ALVisionRecognition

NAOqi Vision - Overview | API | Tutorial


What it does

ALVisionRecognition is a vision module in which the robot tries to recognize different pictures, objects sides or even locations learned previously.

How it works

This module is based on the recognition of visual key points and is only intended to recognize specific objects that have been learned previously.

The learning process is described in the Choregraphe Video monitor documentation:

Learning process

Teaching NAO to recognize objects . With few minutes experience, the robot should be able to learn any new thing in less than 30s.

Besides, you can also have the robot learn new objects via image files by using the ALVisionRecognitionProxy::learnFromFile function provided in the module.

Detection process

To detect known objects, use:

Maximal number of objects to detect can be set using ALVisionRecognitionProxy::setMaxOutObjs . This is to use when you want the robot to recognize several objects at the same time instead of only one. For example, suppose that you taught your robot to recognize your cup of coffee, your book, and your gamebox. Now, if you run the recognition process on the robot, by default, it will return one recognized object at a time. If you want your robot to return more than one object, you should call setMaxOutObjs() of ALVisionRecognitionProxy to set the desired number of recognized objects for the recognition process.

How it stores information about known objects

Information on each object is stored in one xml file accompanied with its respective images. The xml file and image files are named after the hash value created at the time of object’s insertion to the database.
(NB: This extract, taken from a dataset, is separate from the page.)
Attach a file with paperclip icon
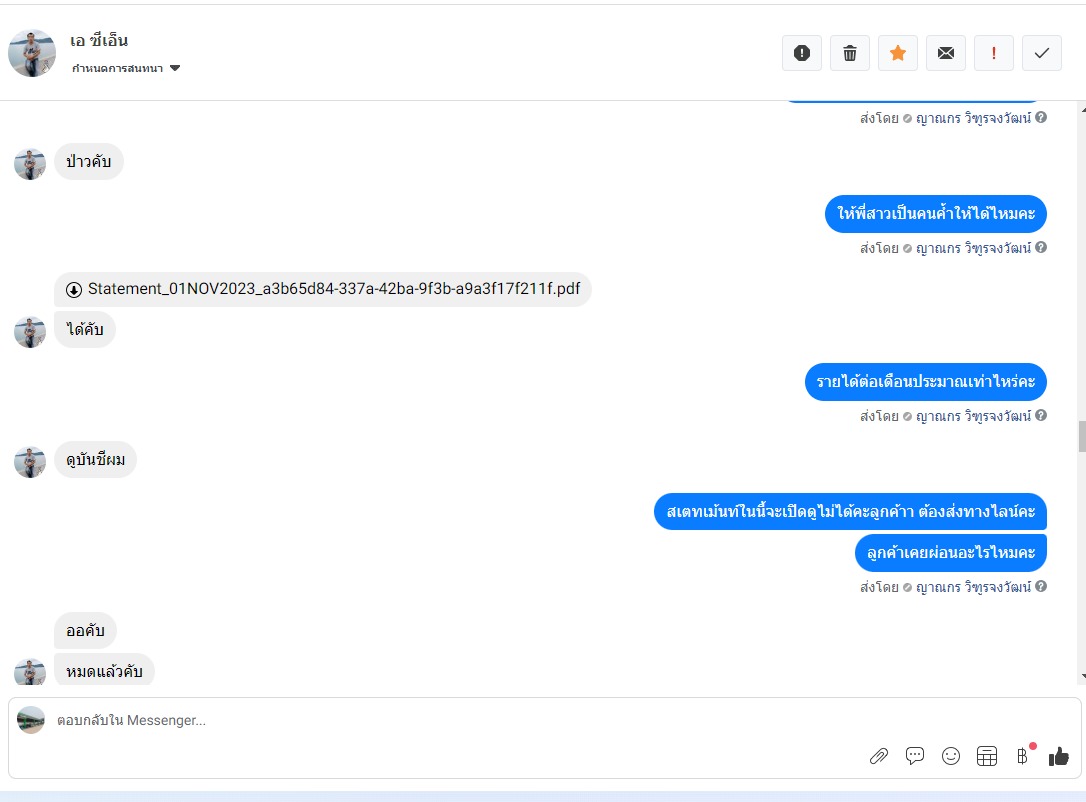point(879,756)
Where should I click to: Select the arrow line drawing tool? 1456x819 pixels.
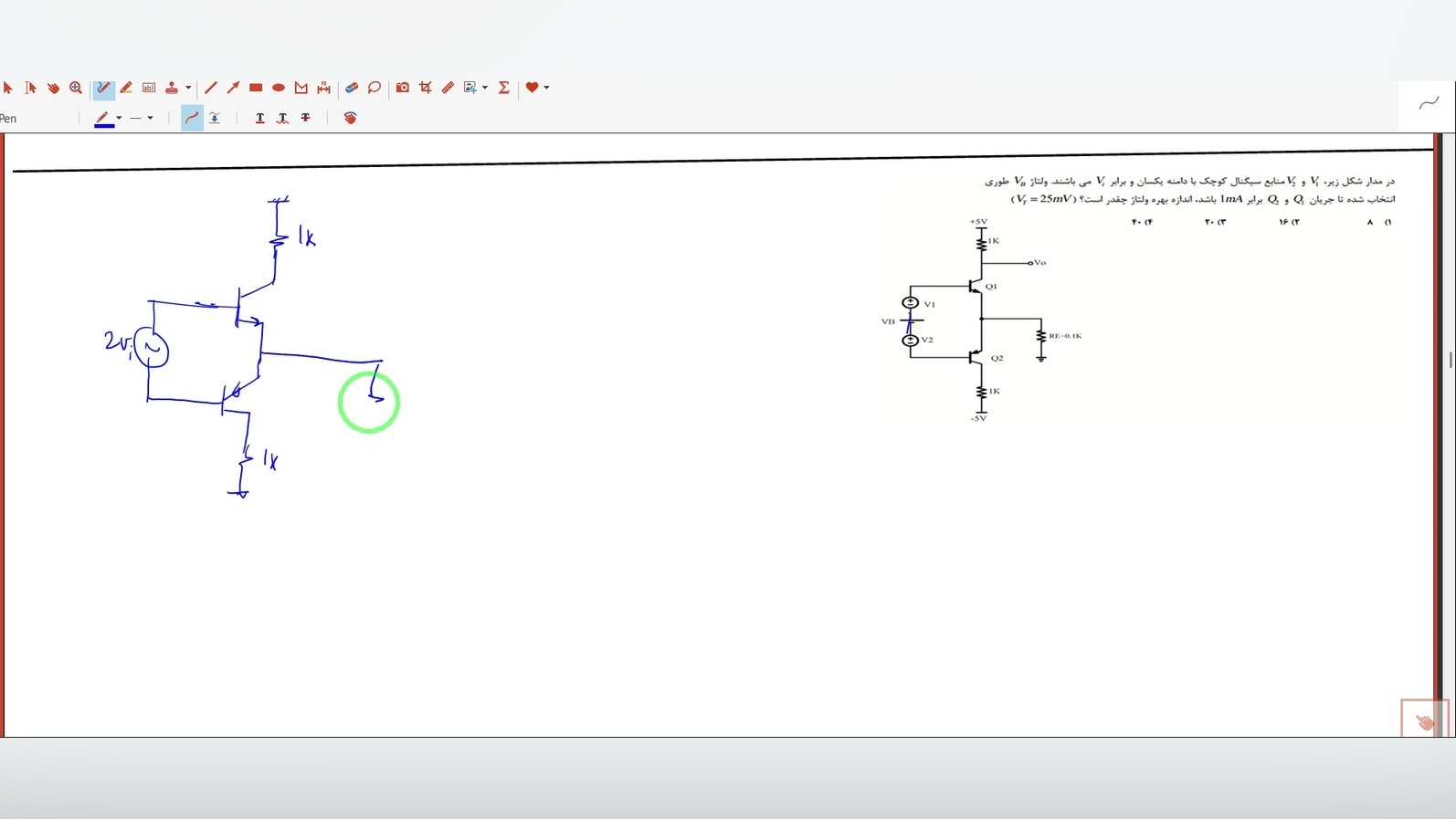pyautogui.click(x=233, y=88)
Each object has one unique hash value. In the xml file, you find all meta-data of the object, such as name, tags, original file, boundary, descriptors’ values. The database is a folder containing several xml files and image files. By default, databases are located on the robot in “/home/nao/naoqi/.local/share/naoqi/vision/visionrecognition/” folder. The default database name is “current”.

How it reports the detection results

Like for all other extractor modules, recognition results are placed in the ALMemory .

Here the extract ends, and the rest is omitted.